Just a couple of years ago, in Allen v. Milligan, the Court upheld Section 2 and allowed a new majority-Black district in Alabama to be drawn. But in Wednesday’s oral arguments, Justice Brett Kavanaugh, who was the key swing vote in that case, repeatedly alluded to a “time limit” for the race-conscious provisions of Section 2. This is analogous to an argument that chipped away at Section 5 of the Voting Rights Act in Shelby County v. Holder, that you just can’t enforce discrimination on an open-ended basis. The idea that racism has an endpoint is fanciful, but the law at this point means what five justices on the Court say it means. If you can’t have a race-conscious remedy to anything, then you can’t really have civil rights laws.
The law at this point means what five justices on the Court say it means.
A ruling against Section 2 would directly target members of the Congressional Black and Congressional Hispanic Caucuses. If mapmakers don’t have to pay attention to race, they could take out two seats in Alabama, three in Florida, two in Georgia, two in Louisiana, one in Missouri, one in Mississippi, one in North Carolina, one in South Carolina, one in Tennessee, and up to five more in Texas. Up to 30 percent of the Congressional Black Caucus would be at risk, and 11 percent of the Congressional Hispanic Caucus.
Election law expert Rick Hasen responded to oral arguments by saying that Section 2 may not be struck down but just reinterpreted into oblivion. “The Supreme Court once again thwarts congressional intent and democratic processes,” Hasen wrote. “It will be an earthquake in the American political system, and I hope it leads to a new civil rights movement.”

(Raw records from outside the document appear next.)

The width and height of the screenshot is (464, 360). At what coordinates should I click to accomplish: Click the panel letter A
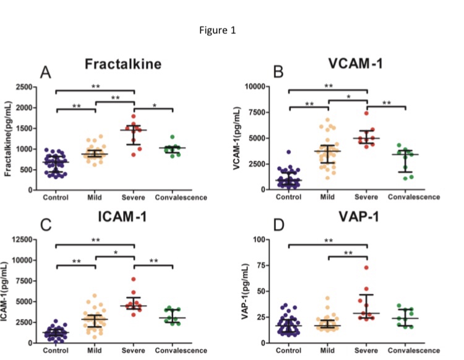pyautogui.click(x=45, y=73)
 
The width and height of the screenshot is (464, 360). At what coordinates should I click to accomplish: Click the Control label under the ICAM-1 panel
pyautogui.click(x=56, y=351)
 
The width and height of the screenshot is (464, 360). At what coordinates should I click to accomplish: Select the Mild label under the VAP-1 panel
pyautogui.click(x=329, y=351)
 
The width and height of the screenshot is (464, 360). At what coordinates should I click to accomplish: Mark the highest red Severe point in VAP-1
pyautogui.click(x=366, y=268)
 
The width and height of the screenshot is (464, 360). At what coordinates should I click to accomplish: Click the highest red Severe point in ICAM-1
pyautogui.click(x=133, y=279)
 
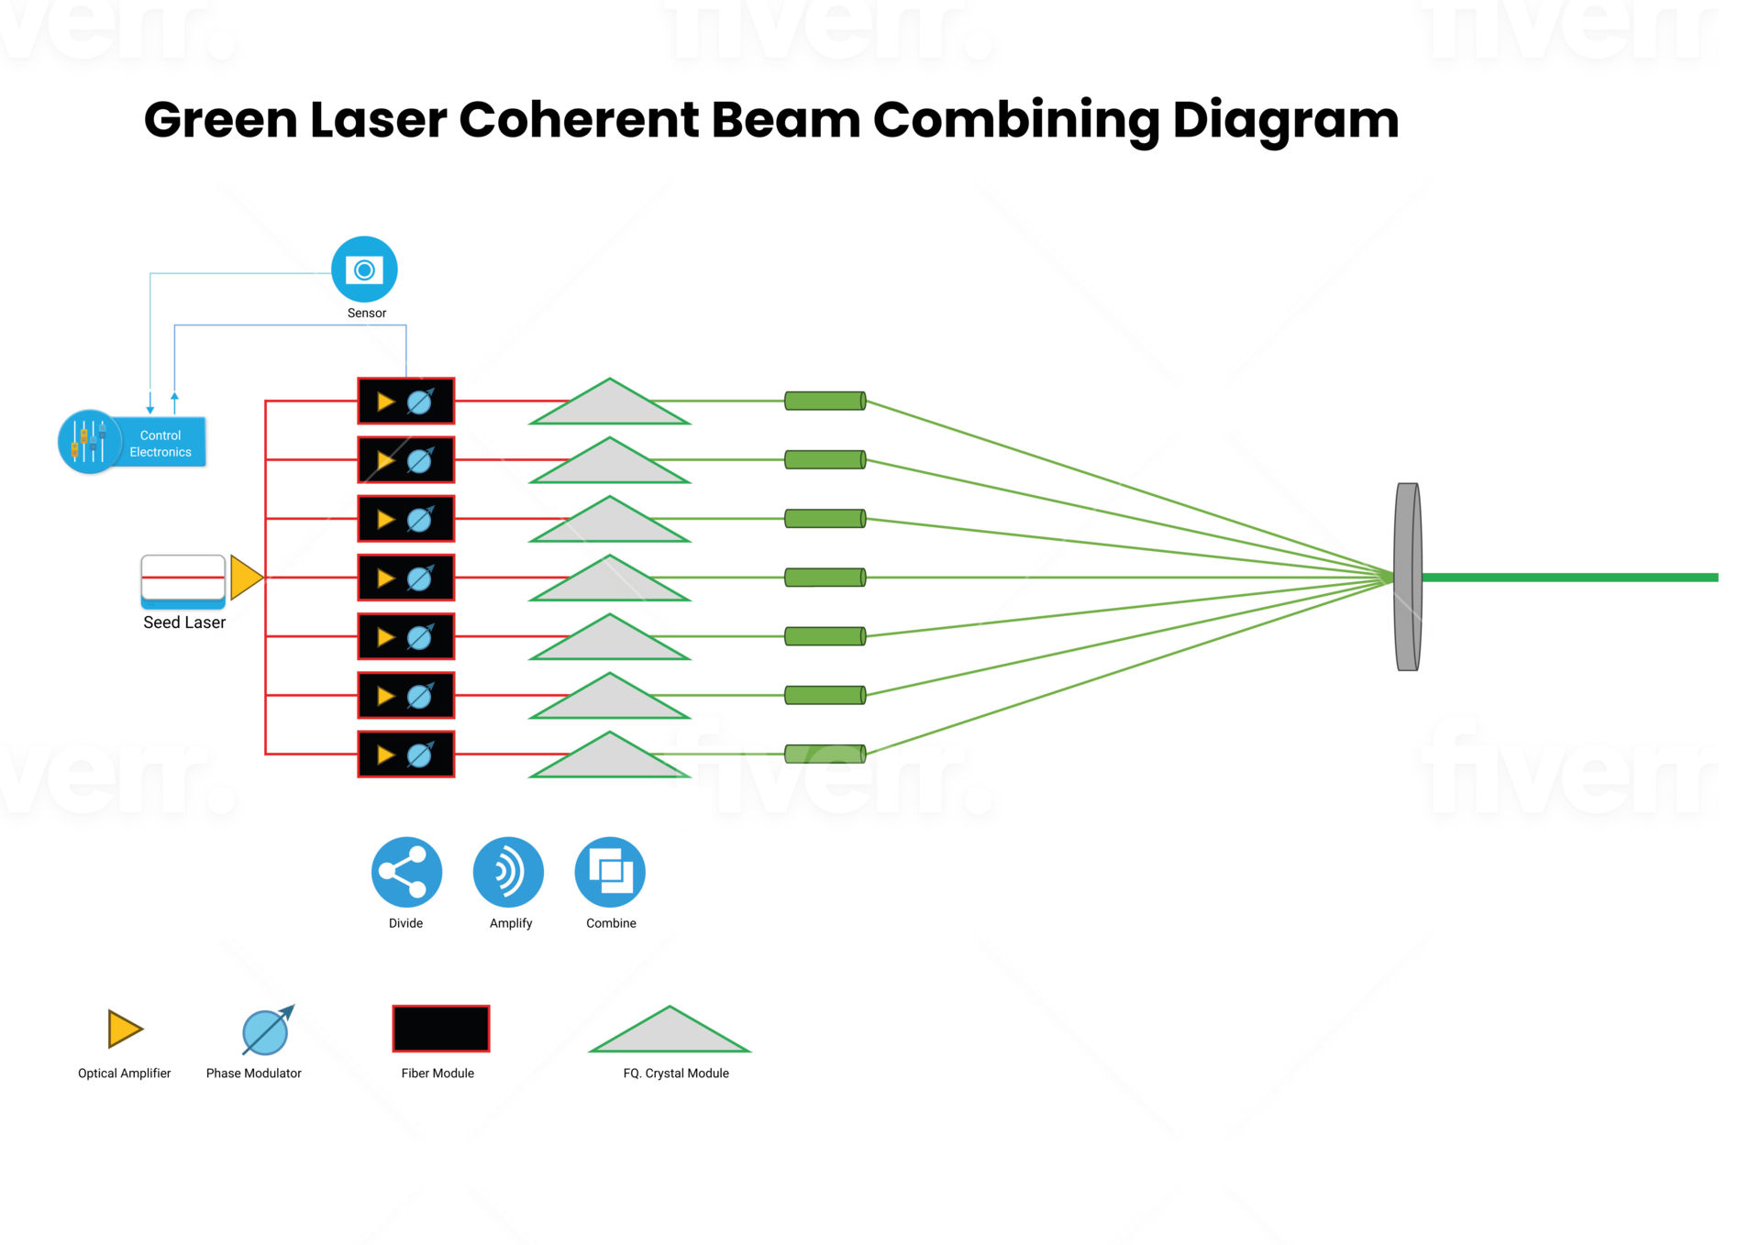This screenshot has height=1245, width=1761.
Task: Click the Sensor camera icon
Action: pos(364,270)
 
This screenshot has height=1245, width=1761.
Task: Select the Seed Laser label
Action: pos(183,622)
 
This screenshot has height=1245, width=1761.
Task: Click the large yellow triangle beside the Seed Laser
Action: pos(245,578)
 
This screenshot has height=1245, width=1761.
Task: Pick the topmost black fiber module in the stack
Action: pos(405,402)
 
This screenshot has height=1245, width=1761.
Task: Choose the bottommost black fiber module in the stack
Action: pos(405,755)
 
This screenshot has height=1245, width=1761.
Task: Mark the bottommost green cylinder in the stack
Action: pos(825,755)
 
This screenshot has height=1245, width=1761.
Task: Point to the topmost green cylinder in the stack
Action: pos(825,402)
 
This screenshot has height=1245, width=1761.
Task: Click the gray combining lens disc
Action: pos(1408,578)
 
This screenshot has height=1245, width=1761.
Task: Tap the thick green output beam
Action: pos(1568,578)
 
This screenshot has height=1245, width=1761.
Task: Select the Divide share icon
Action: pos(406,872)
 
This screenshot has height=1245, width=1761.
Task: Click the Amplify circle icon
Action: pos(508,872)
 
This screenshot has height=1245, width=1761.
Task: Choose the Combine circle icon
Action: pos(610,872)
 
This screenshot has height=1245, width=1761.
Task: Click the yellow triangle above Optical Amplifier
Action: pos(124,1029)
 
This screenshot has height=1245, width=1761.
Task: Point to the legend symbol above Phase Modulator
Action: pos(266,1030)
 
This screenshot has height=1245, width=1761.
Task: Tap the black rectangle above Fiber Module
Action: pos(441,1029)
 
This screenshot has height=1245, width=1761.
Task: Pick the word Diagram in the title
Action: pos(1285,120)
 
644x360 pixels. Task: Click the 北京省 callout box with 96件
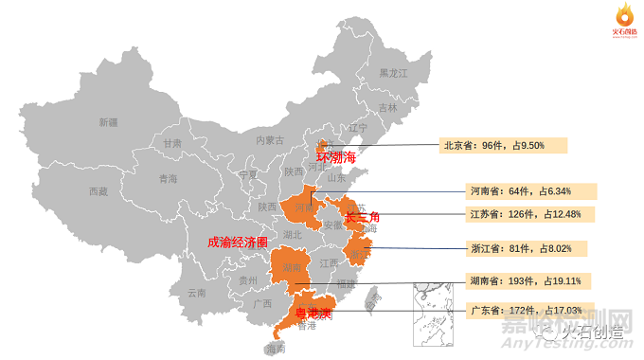pos(504,146)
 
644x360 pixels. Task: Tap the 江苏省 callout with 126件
pos(531,213)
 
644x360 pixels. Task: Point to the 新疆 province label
pos(109,122)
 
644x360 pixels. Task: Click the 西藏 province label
pos(98,191)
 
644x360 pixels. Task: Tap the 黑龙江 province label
pos(393,73)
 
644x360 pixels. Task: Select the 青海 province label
pos(168,178)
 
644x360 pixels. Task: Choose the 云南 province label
pos(197,293)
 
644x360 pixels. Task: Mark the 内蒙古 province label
pos(270,139)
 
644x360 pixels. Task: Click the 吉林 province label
pos(388,108)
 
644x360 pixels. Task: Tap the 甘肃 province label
pos(171,143)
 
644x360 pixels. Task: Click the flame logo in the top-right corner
pos(622,16)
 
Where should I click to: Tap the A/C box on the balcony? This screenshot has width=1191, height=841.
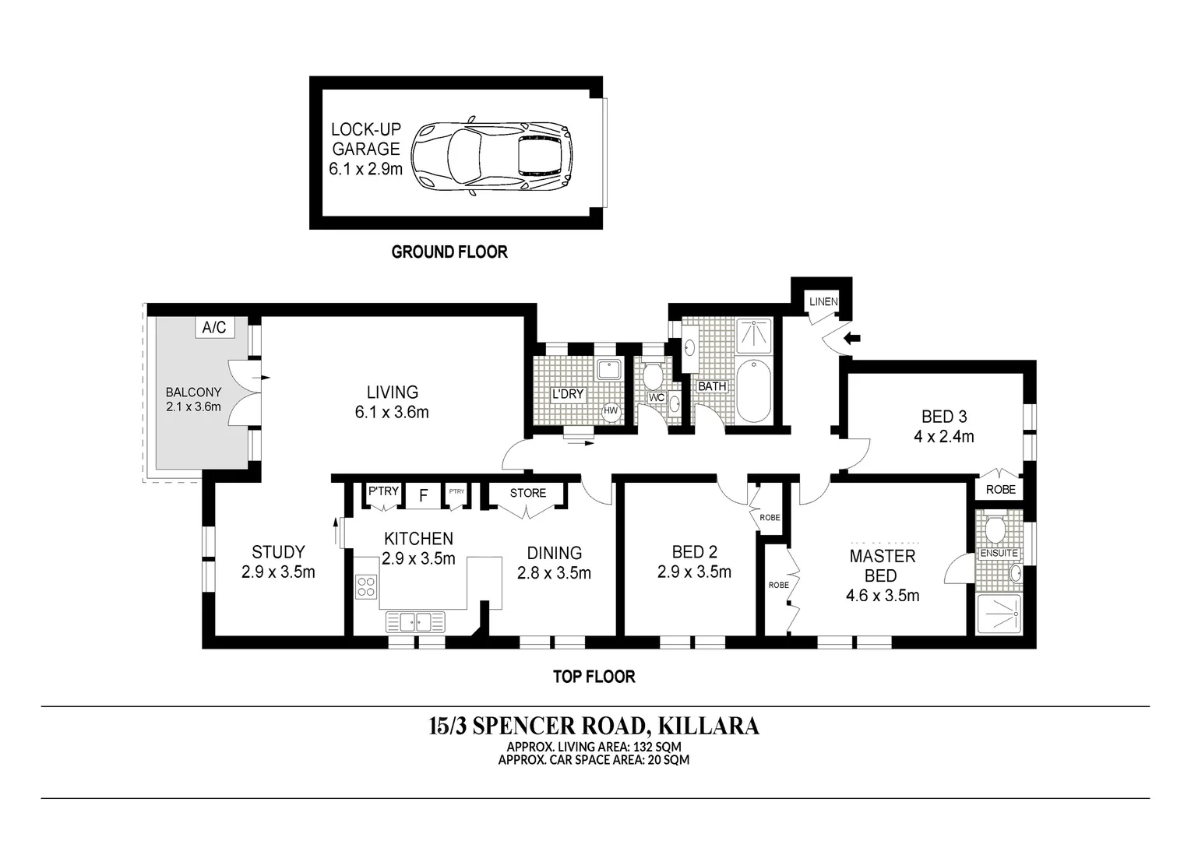(x=214, y=328)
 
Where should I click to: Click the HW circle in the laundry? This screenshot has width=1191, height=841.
(x=611, y=410)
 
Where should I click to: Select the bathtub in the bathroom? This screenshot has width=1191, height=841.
(x=753, y=390)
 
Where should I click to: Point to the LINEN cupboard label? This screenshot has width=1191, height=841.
(x=823, y=302)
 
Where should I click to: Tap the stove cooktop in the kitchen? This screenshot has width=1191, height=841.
(x=366, y=586)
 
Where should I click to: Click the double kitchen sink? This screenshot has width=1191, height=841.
(x=416, y=621)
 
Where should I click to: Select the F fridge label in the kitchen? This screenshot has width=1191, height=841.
(x=424, y=495)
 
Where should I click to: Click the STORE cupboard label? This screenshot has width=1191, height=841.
(x=528, y=493)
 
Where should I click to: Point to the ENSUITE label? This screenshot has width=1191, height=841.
(x=999, y=553)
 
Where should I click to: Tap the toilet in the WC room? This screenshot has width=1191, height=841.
(x=654, y=376)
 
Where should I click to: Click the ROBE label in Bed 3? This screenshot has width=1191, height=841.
(x=1000, y=490)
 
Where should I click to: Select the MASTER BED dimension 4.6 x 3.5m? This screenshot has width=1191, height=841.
(x=883, y=596)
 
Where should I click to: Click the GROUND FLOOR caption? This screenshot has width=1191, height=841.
(x=449, y=252)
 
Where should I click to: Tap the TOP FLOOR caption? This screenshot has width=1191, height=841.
(x=594, y=677)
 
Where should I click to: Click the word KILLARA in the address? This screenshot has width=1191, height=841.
(x=709, y=726)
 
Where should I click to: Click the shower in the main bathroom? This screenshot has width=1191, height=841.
(x=753, y=335)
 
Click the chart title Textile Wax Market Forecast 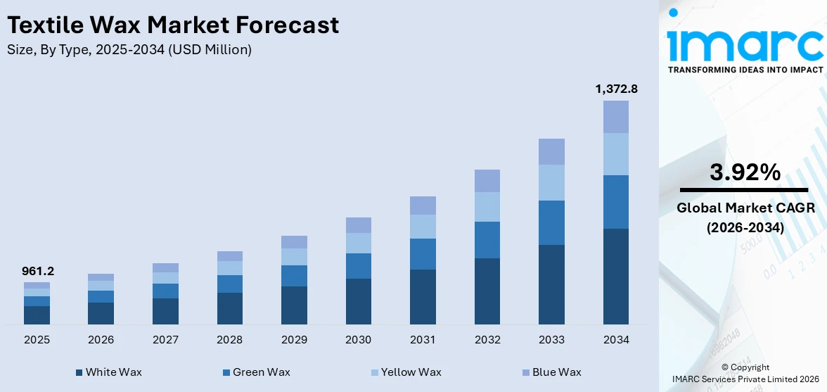tap(173, 25)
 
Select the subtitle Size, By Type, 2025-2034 tap(129, 50)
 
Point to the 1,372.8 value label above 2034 tap(616, 89)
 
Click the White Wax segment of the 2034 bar tap(616, 276)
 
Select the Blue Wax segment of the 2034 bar tap(616, 117)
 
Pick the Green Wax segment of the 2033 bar tap(551, 222)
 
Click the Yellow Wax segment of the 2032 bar tap(487, 207)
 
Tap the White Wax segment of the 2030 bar tap(358, 301)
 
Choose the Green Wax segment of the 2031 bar tap(423, 254)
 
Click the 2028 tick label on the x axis tap(229, 340)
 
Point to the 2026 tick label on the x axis tap(101, 340)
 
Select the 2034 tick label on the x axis tap(616, 340)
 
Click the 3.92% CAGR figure tap(745, 172)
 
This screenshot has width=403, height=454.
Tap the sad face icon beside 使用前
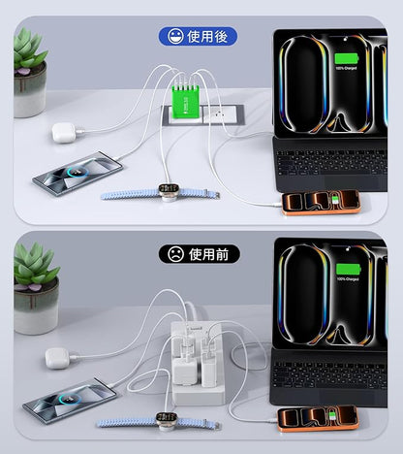(x=173, y=254)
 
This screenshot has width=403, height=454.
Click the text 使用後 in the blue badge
(x=206, y=38)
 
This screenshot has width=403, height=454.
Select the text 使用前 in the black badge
(x=207, y=254)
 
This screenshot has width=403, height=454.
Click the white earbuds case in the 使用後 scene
(x=65, y=132)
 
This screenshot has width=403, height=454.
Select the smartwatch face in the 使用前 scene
(x=163, y=422)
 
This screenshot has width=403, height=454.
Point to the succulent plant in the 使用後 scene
(x=29, y=52)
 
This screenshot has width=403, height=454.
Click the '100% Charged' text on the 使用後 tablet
(x=346, y=67)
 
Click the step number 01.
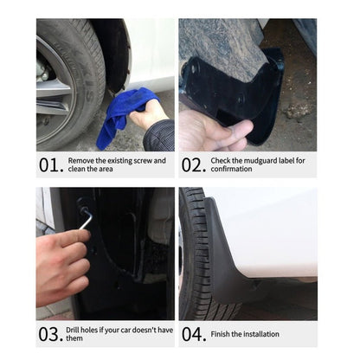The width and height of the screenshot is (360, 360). coord(50,164)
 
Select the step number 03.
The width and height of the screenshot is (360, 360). coord(50,334)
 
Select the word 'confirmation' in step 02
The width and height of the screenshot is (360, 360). coord(234,169)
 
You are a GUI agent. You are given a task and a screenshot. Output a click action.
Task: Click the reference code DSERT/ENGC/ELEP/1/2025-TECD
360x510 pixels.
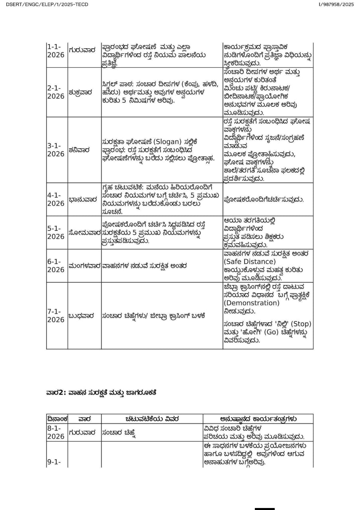(x=47, y=4)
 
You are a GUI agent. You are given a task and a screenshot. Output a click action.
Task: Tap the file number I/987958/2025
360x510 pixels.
(x=336, y=4)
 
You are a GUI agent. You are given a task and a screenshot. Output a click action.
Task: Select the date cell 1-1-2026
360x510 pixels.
(x=56, y=51)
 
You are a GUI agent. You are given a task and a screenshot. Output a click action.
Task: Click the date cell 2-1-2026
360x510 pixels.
(x=56, y=92)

In practical terms, whether this would matter for 2026 depends on when the Supreme Court issues the ruling. But the fact that they scheduled Callais so early in their term suggests that conservative justices understand the need for speed. The state legislatures brought into play are all in the south, and all are either fully in the hands of Republicans or with enough Republican control to get it done. (North Carolina has a Democratic governor, for example, but the governor is not involved in the redistricting process and cannot veto maps). The Republican legislators would be highly motivated to act quickly to get rid of Black and Hispanic members of Congress.
Conservative justices understand the need for speed.
For example, Louisiana backed out of changing Congressional lines in an upcoming special session because they didn’t think they’d get a ruling in time. But they are moving toward delaying their election schedule so they can strike immediately once a ruling comes down.
Whether states speed up for 2026 or play it out in future years, ending Section 2 restrictions on redistricting would cement Republican control of the House in ways that would be difficult to surmount.
Democrats did not move to restrict gerrymandering in federal legislation when they had opportunities. The Supreme Court punted on directly involving itself in partisan gerrymandering, but now seems to have found a way to bestow a huge advantage on the South’s white Republicans—and thereby, on Republicans nationally. The Court’s machinations matter more than Trump’s machinations, and they could be devastatingly successful.